--- Your task ---
List each line in the records below that contains the word "This". Case counts.

** Start Exercise data **

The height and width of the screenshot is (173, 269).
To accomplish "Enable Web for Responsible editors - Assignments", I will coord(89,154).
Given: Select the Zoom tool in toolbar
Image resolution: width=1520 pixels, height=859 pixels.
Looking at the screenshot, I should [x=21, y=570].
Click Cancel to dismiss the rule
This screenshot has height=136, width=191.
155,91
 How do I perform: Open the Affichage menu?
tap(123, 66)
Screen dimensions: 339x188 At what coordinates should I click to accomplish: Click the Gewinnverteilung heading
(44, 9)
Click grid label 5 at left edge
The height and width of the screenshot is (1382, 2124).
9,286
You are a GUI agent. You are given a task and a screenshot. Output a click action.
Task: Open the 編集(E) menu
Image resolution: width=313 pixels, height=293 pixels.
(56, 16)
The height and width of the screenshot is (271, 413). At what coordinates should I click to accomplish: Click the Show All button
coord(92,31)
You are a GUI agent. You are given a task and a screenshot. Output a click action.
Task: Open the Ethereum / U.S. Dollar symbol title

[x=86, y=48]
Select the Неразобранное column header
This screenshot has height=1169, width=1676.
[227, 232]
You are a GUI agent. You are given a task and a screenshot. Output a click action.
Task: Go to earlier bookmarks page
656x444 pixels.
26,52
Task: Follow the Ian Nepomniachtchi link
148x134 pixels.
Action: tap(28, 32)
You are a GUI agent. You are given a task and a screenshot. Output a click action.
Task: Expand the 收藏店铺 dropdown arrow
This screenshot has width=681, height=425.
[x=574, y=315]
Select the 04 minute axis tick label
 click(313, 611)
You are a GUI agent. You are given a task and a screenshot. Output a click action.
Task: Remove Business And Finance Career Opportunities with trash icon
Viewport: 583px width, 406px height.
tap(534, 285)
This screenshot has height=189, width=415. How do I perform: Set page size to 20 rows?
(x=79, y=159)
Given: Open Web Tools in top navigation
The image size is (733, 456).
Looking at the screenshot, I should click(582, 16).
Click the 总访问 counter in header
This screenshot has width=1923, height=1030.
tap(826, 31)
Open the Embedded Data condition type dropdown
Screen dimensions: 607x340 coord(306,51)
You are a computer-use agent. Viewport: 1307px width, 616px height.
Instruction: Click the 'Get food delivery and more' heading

** End Exercise data **

--- Final result ---
This screenshot has height=136, width=191.
This screenshot has height=1169, width=1676.
This screenshot has width=681, height=425.
This screenshot has height=189, width=415. How do I perform: Set page size to 20 rows?
This screenshot has width=1923, height=1030.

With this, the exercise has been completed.